> _EXERCISE DIRECTIONS_
Output, exactly and in full, only the lines from the one containing "Task: Open View Receipts link" to the last line of the data. Pictures should not appear.

-- SOURCE MATERIAL follows --

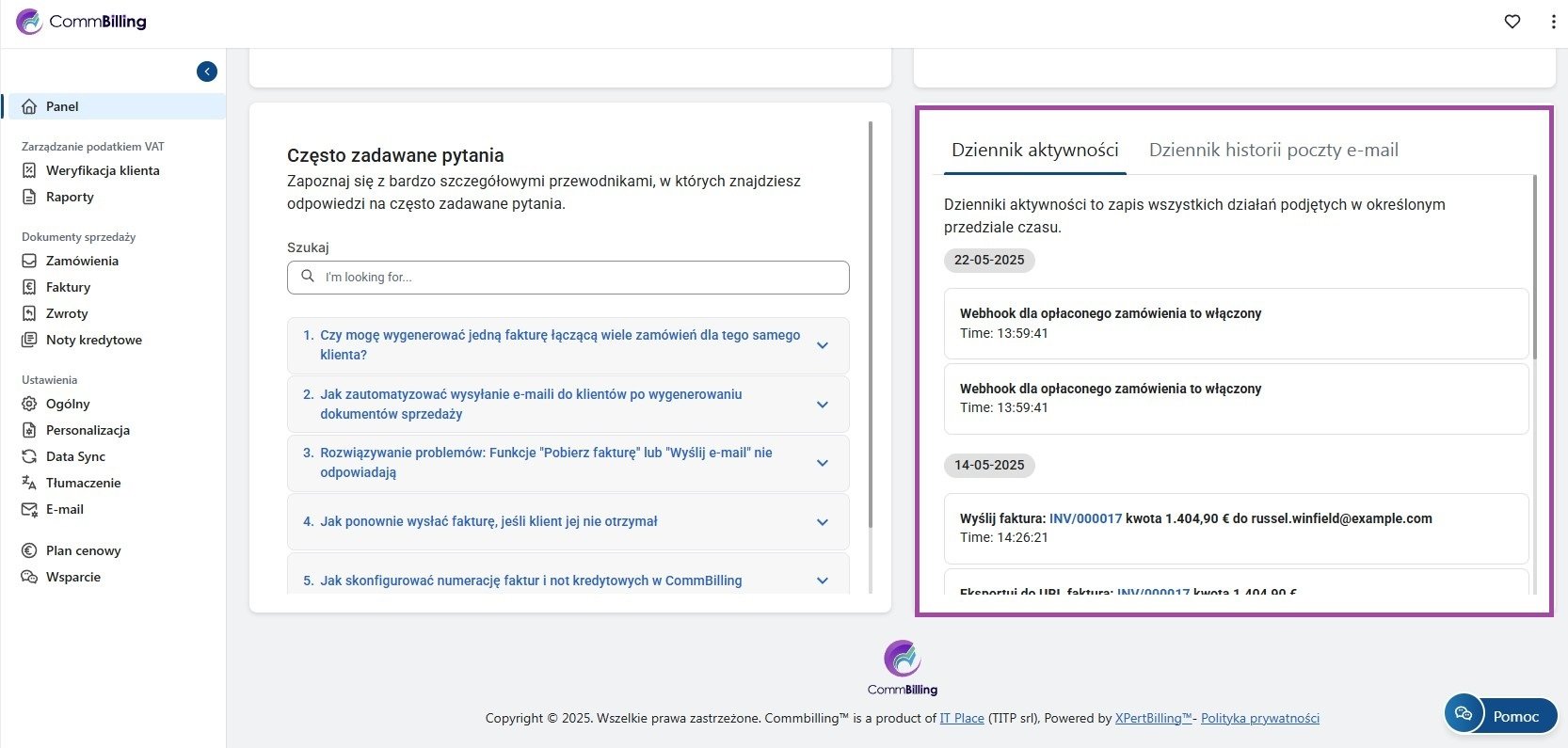Open the three-dot options menu

point(1553,22)
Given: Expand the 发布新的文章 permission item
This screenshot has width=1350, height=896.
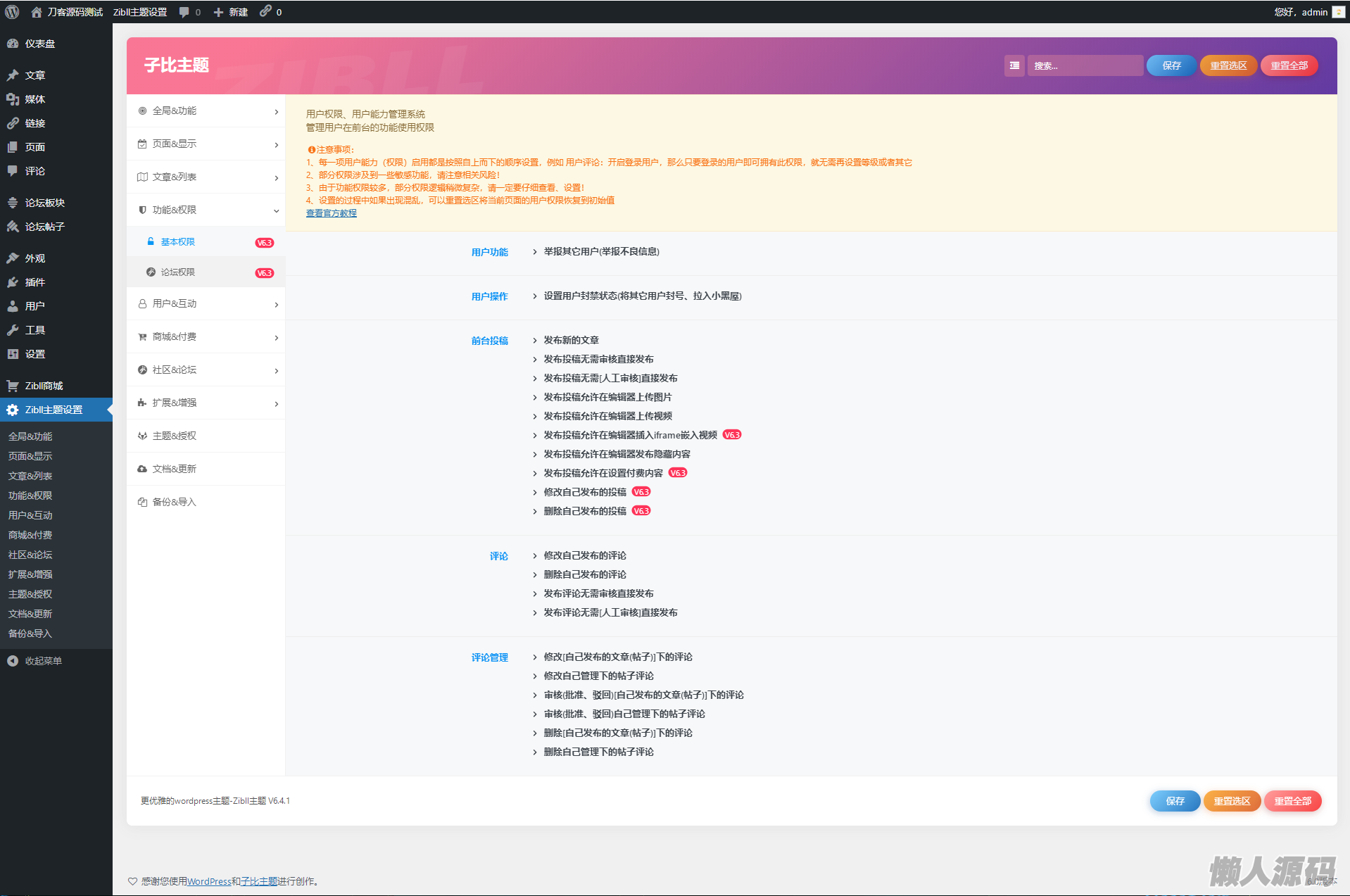Looking at the screenshot, I should tap(571, 340).
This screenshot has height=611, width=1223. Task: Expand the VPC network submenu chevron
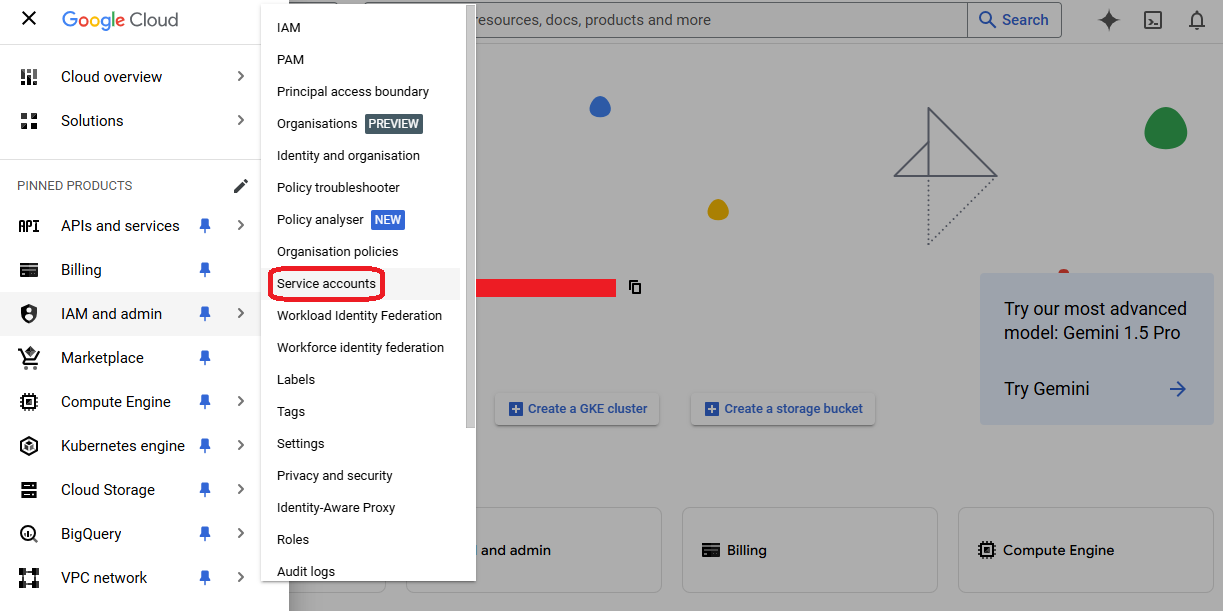pyautogui.click(x=241, y=578)
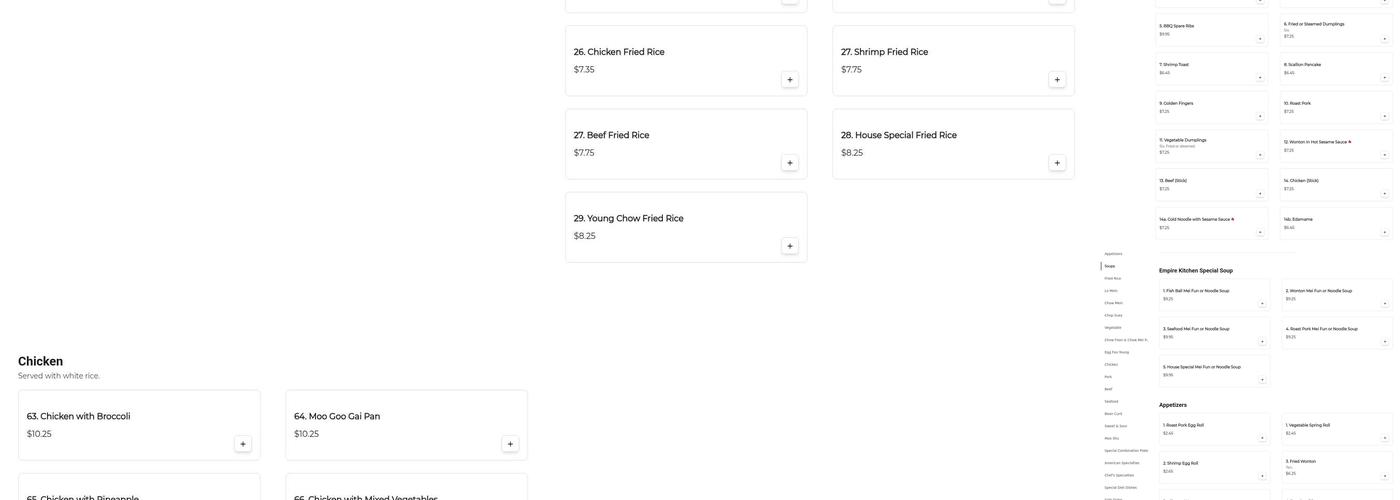Open the Chef's Specialties sidebar category

1119,475
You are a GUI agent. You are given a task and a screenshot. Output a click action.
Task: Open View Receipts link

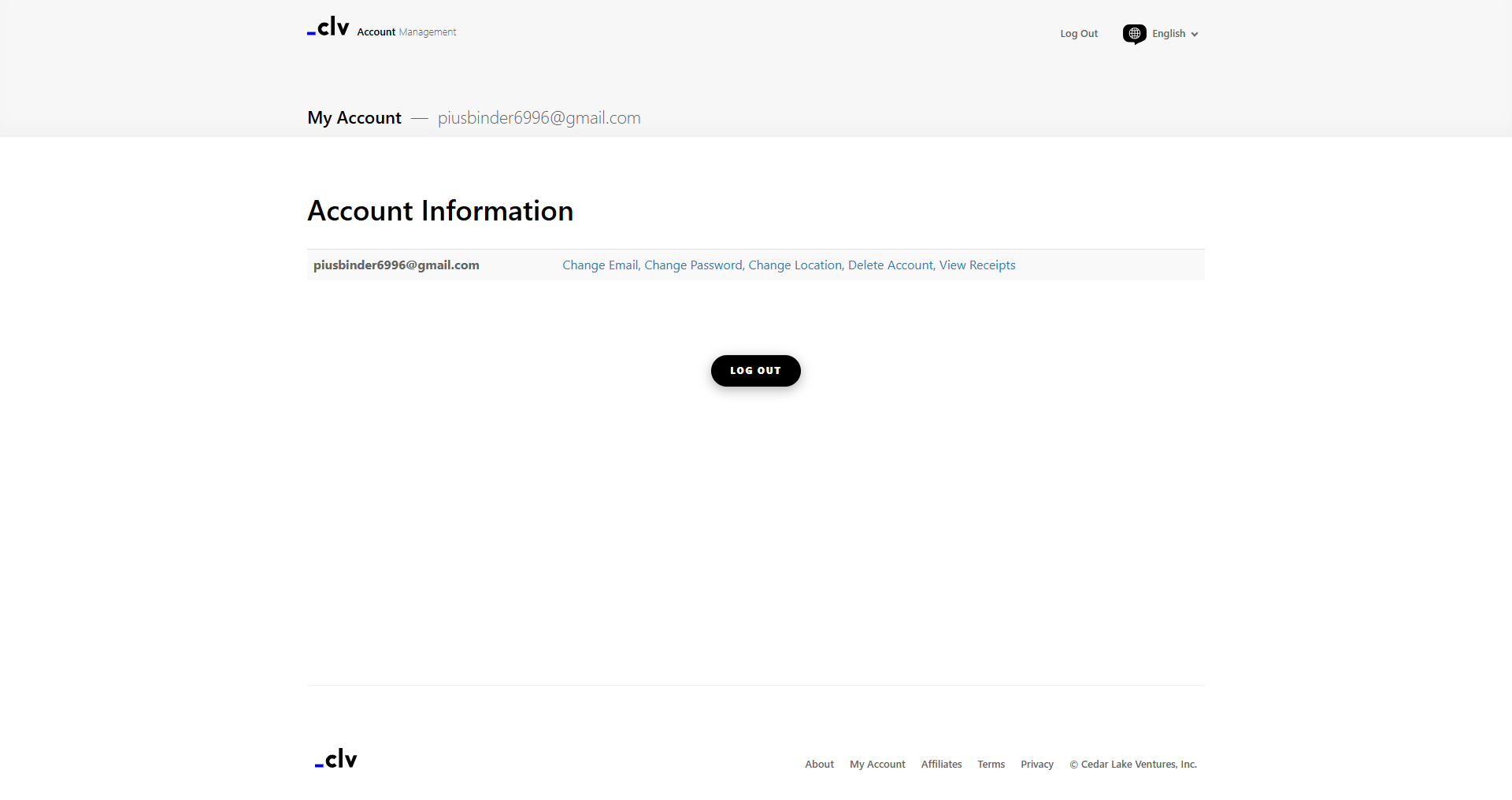coord(977,265)
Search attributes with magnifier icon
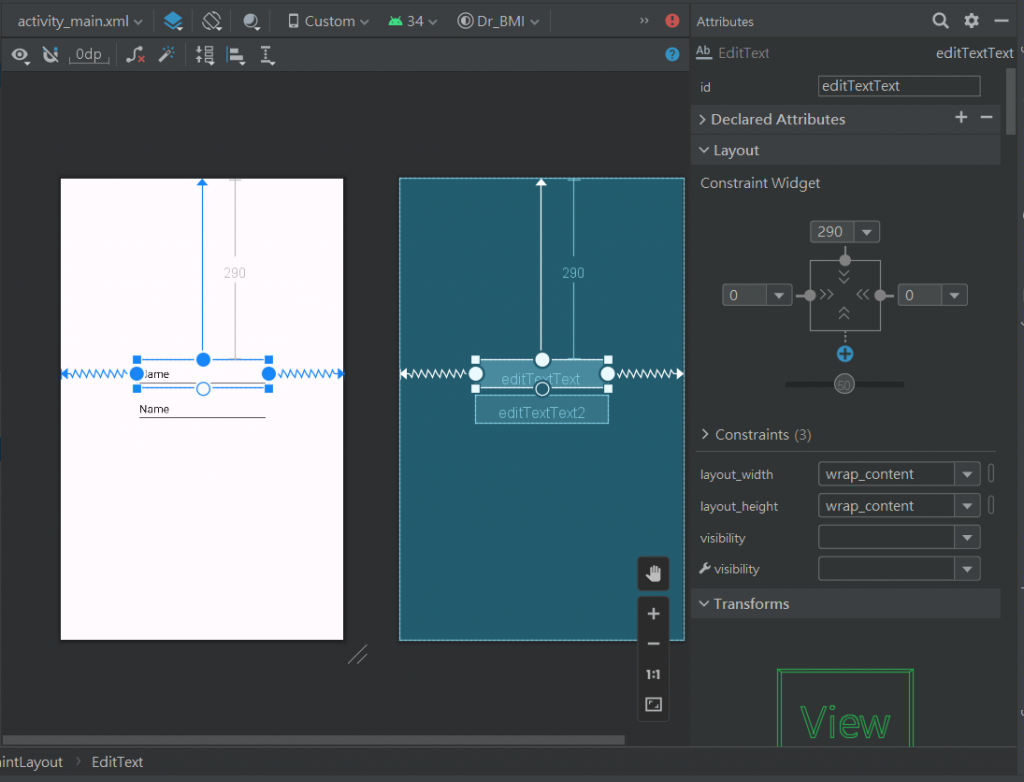Viewport: 1024px width, 782px height. [940, 21]
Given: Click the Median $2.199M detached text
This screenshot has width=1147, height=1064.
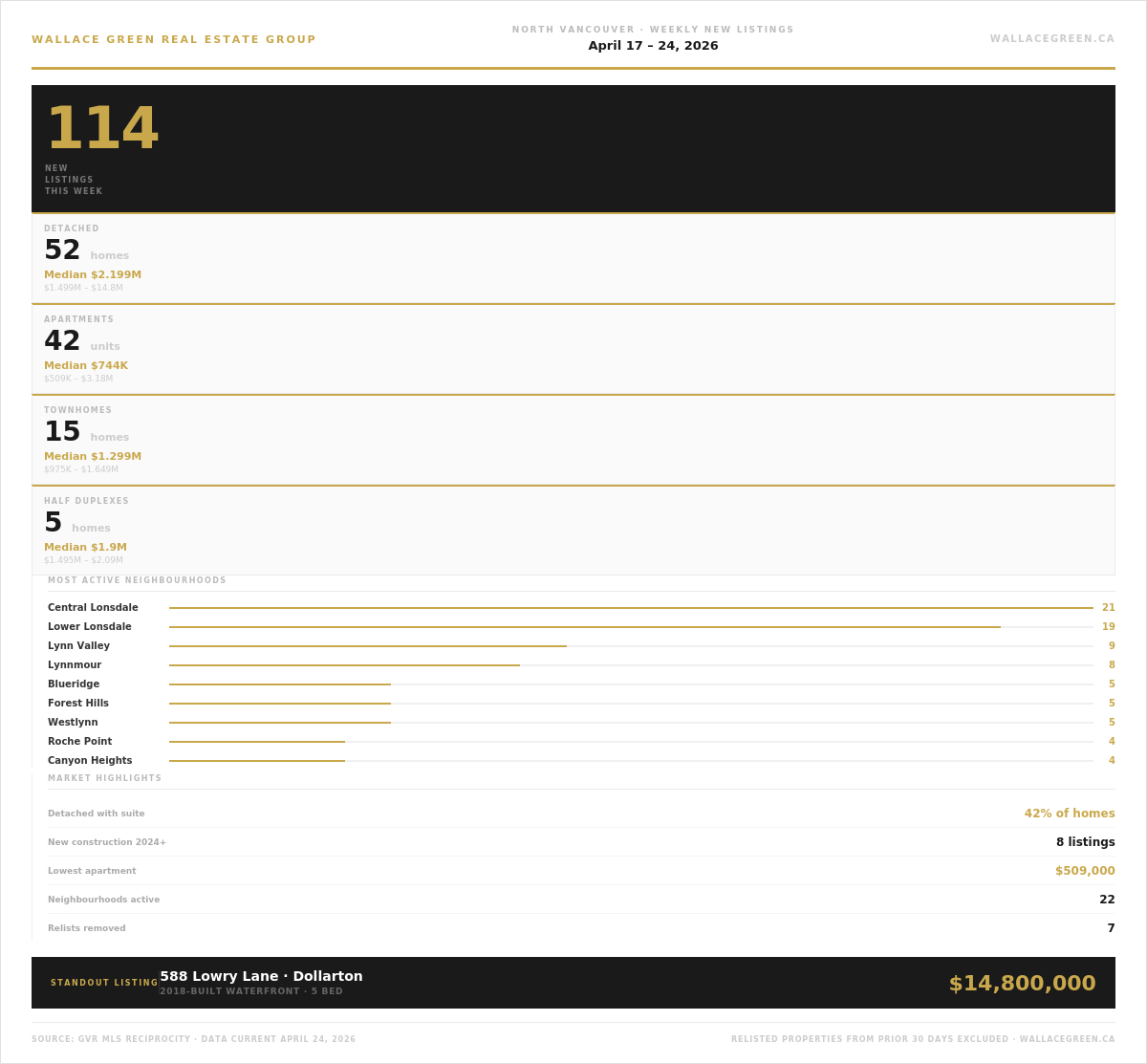Looking at the screenshot, I should coord(93,275).
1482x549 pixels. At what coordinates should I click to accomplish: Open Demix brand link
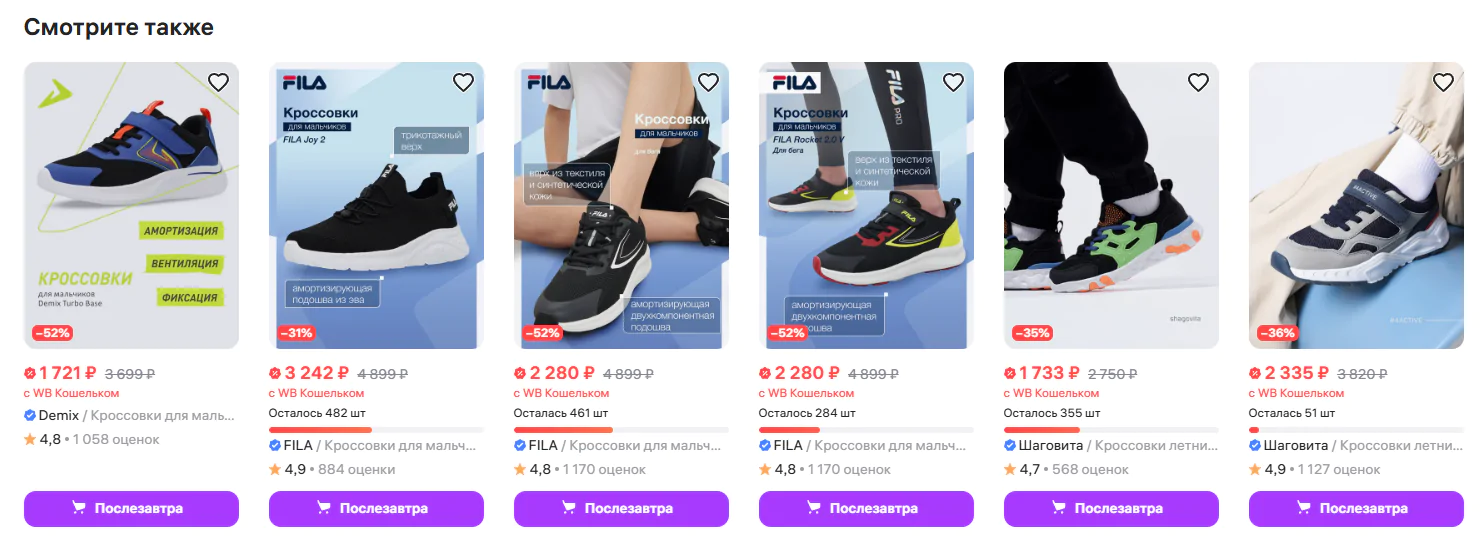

-- SOURCE MATERIAL concluded --

> _RESULT OF THIS TASK_
Task: Open View Receipts link

coord(977,265)
Search attributes with magnifier icon
Viewport: 1024px width, 782px height. [940, 21]
Given: Click the Median $2.199M detached text
This screenshot has width=1147, height=1064.
Looking at the screenshot, I should coord(93,275).
1482x549 pixels. At what coordinates should I click to accomplish: Open Demix brand link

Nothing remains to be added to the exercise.